You're 23. Still living at home. You're a late bloomer looking for a spark of inspiration.
Consider the life of John Benjamin Sanborn, who rallied from a slow start to write Minnesota's first laws as an early legislator and lead its soldiers through Civil War carnage at age 35. In his 40s, Sanborn joined famed frontiersman Kit Carson on an Indian Peace Commission, lashing out at corrupt government policies while negotiating with the Choctaw, Cheyenne, Comanches and other tribes.
Not bad, considering Sanborn's life ambitions were modest at the beginning. He planned to hang out on his New Hampshire farm, which had been in his family since the 1750s. The youngest of five children, "it was my purpose to remain at home and take charge of the homestead and care for my parents through their old age."
Greenleaf Clark, a Minnesota Supreme Court justice and longtime friend, put it another way: "The lad was not swift in seeking another vocation or eager to win the bays of scholarship … He lingered on the farm."
When his older brother grew ill as a college senior, Sanborn needed to be a breadwinner so he went into law, entering Dartmouth at 25 for all of one term. He passed the bar and headed to St. Paul.
He opened a law practice the first day of 1855, but his legal career would be interrupted in a big way seven years later.
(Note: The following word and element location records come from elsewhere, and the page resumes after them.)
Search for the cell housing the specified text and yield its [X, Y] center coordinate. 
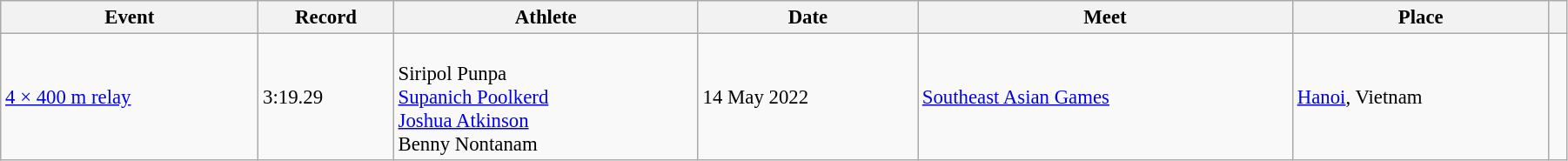
Place [1420, 17]
Date [807, 17]
3:19.29 [325, 97]
Southeast Asian Games [1105, 97]
4 × 400 m relay [130, 97]
Meet [1105, 17]
Hanoi, Vietnam [1420, 97]
Siripol PunpaSupanich PoolkerdJoshua AtkinsonBenny Nontanam [546, 97]
14 May 2022 [807, 97]
Athlete [546, 17]
Event [130, 17]
Record [325, 17]
Return the (x, y) coordinate for the center point of the cell that contains the specified text.  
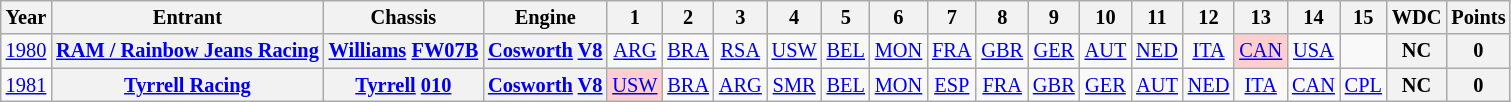
13 (1260, 17)
14 (1314, 17)
Points (1478, 17)
USA (1314, 51)
WDC (1417, 17)
5 (846, 17)
1981 (26, 85)
Tyrrell Racing (187, 85)
12 (1209, 17)
15 (1364, 17)
1 (634, 17)
3 (740, 17)
Williams FW07B (404, 51)
10 (1106, 17)
Chassis (404, 17)
2 (688, 17)
CPL (1364, 85)
9 (1054, 17)
6 (898, 17)
RSA (740, 51)
8 (1002, 17)
11 (1157, 17)
RAM / Rainbow Jeans Racing (187, 51)
4 (794, 17)
Tyrrell 010 (404, 85)
SMR (794, 85)
7 (952, 17)
Engine (545, 17)
Entrant (187, 17)
ESP (952, 85)
Year (26, 17)
1980 (26, 51)
Scan for the cell matching the given text and deliver its [X, Y] coordinate at center. 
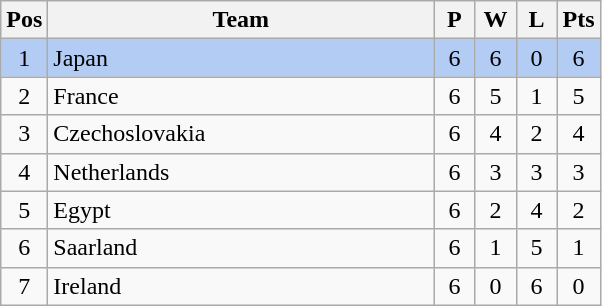
L [536, 20]
Ireland [241, 286]
7 [24, 286]
Pos [24, 20]
W [496, 20]
P [454, 20]
Japan [241, 58]
Pts [578, 20]
France [241, 96]
Czechoslovakia [241, 134]
Netherlands [241, 172]
Saarland [241, 248]
Egypt [241, 210]
Team [241, 20]
Identify which cell holds the provided text, then report its [x, y] central coordinate. 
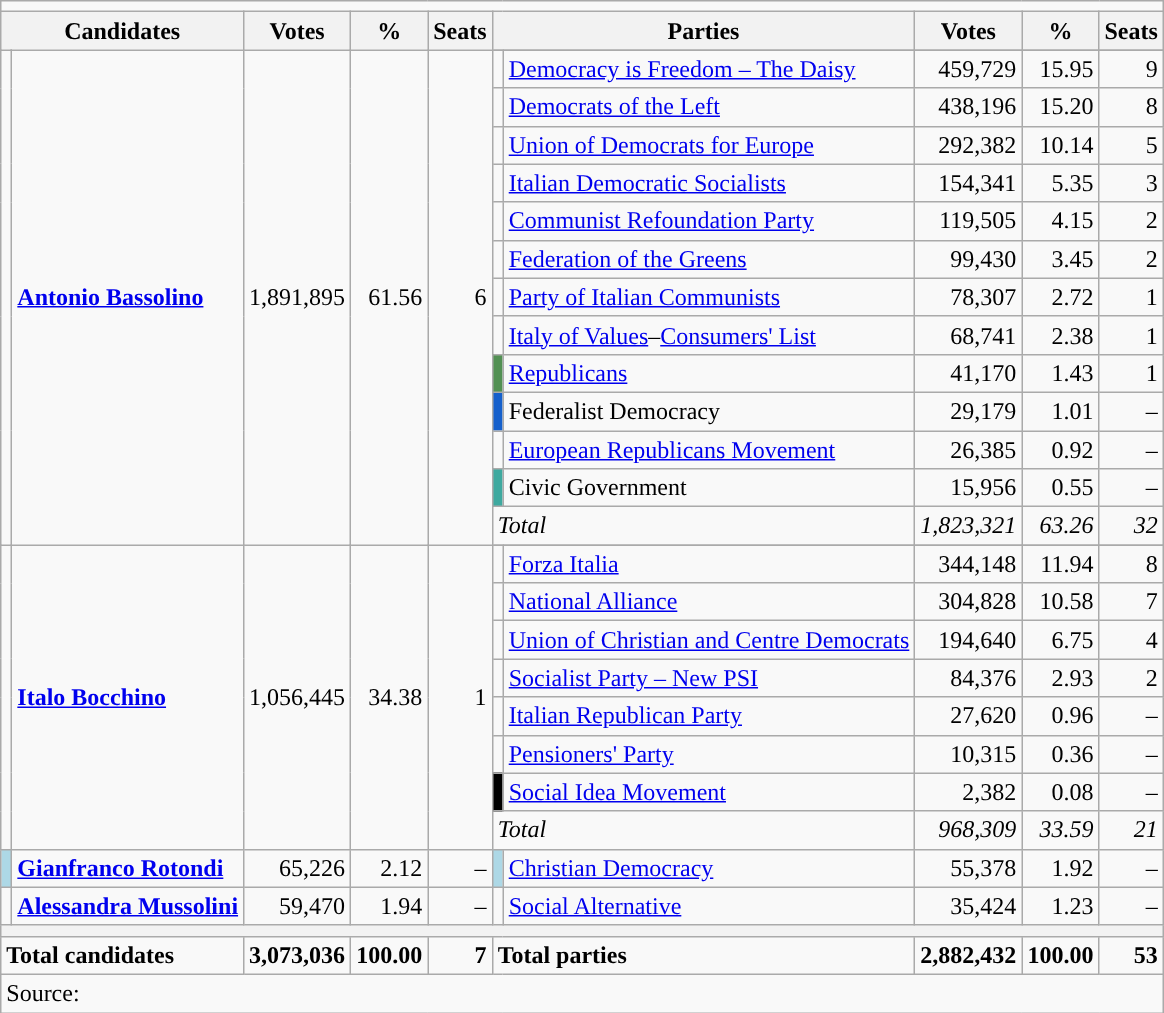
Italian Democratic Socialists [709, 183]
99,430 [968, 259]
119,505 [968, 221]
53 [1131, 955]
15.20 [1060, 107]
1,823,321 [968, 526]
1.23 [1060, 906]
Total parties [704, 955]
Gianfranco Rotondi [128, 868]
0.92 [1060, 449]
5 [1131, 145]
33.59 [1060, 830]
Social Alternative [709, 906]
Union of Democrats for Europe [709, 145]
2,882,432 [968, 955]
154,341 [968, 183]
Italian Republican Party [709, 716]
55,378 [968, 868]
2.38 [1060, 335]
Pensioners' Party [709, 754]
21 [1131, 830]
Antonio Bassolino [128, 298]
78,307 [968, 297]
Democrats of the Left [709, 107]
3.45 [1060, 259]
1.01 [1060, 411]
65,226 [298, 868]
194,640 [968, 640]
84,376 [968, 678]
9 [1131, 69]
National Alliance [709, 602]
5.35 [1060, 183]
68,741 [968, 335]
Christian Democracy [709, 868]
3 [1131, 183]
Union of Christian and Centre Democrats [709, 640]
344,148 [968, 564]
Federalist Democracy [709, 411]
Alessandra Mussolini [128, 906]
29,179 [968, 411]
26,385 [968, 449]
59,470 [298, 906]
Source: [582, 993]
15.95 [1060, 69]
27,620 [968, 716]
0.96 [1060, 716]
0.55 [1060, 488]
11.94 [1060, 564]
968,309 [968, 830]
0.36 [1060, 754]
1,891,895 [298, 298]
4 [1131, 640]
2.72 [1060, 297]
459,729 [968, 69]
Socialist Party – New PSI [709, 678]
41,170 [968, 373]
438,196 [968, 107]
Social Idea Movement [709, 792]
292,382 [968, 145]
10.14 [1060, 145]
Total candidates [122, 955]
Forza Italia [709, 564]
3,073,036 [298, 955]
2.12 [390, 868]
304,828 [968, 602]
6.75 [1060, 640]
4.15 [1060, 221]
2,382 [968, 792]
Federation of the Greens [709, 259]
Italo Bocchino [128, 697]
15,956 [968, 488]
1.92 [1060, 868]
34.38 [390, 697]
61.56 [390, 298]
Republicans [709, 373]
Candidates [122, 31]
10,315 [968, 754]
Parties [704, 31]
32 [1131, 526]
63.26 [1060, 526]
Communist Refoundation Party [709, 221]
10.58 [1060, 602]
Italy of Values–Consumers' List [709, 335]
Democracy is Freedom – The Daisy [709, 69]
Party of Italian Communists [709, 297]
1.43 [1060, 373]
European Republicans Movement [709, 449]
6 [460, 298]
Civic Government [709, 488]
1.94 [390, 906]
1,056,445 [298, 697]
0.08 [1060, 792]
2.93 [1060, 678]
35,424 [968, 906]
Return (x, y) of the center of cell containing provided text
When the Civil War erupted, Sanborn was selected as colonel of the Fourth Regiment of the Minnesota Volunteers.
He would be among the 45,000 soldiers at the blood bath in Corinth, Miss. He commanded an outmanned brigade nearby at Luka, where a quarter of his troops were killed in a two-hour clash.
Sanborn, a rookie commander, "exhibited a coolness and bravery under fire worthy of a veteran," Gen. Charles Hamilton wrote up in his report. "I am greatly indebted."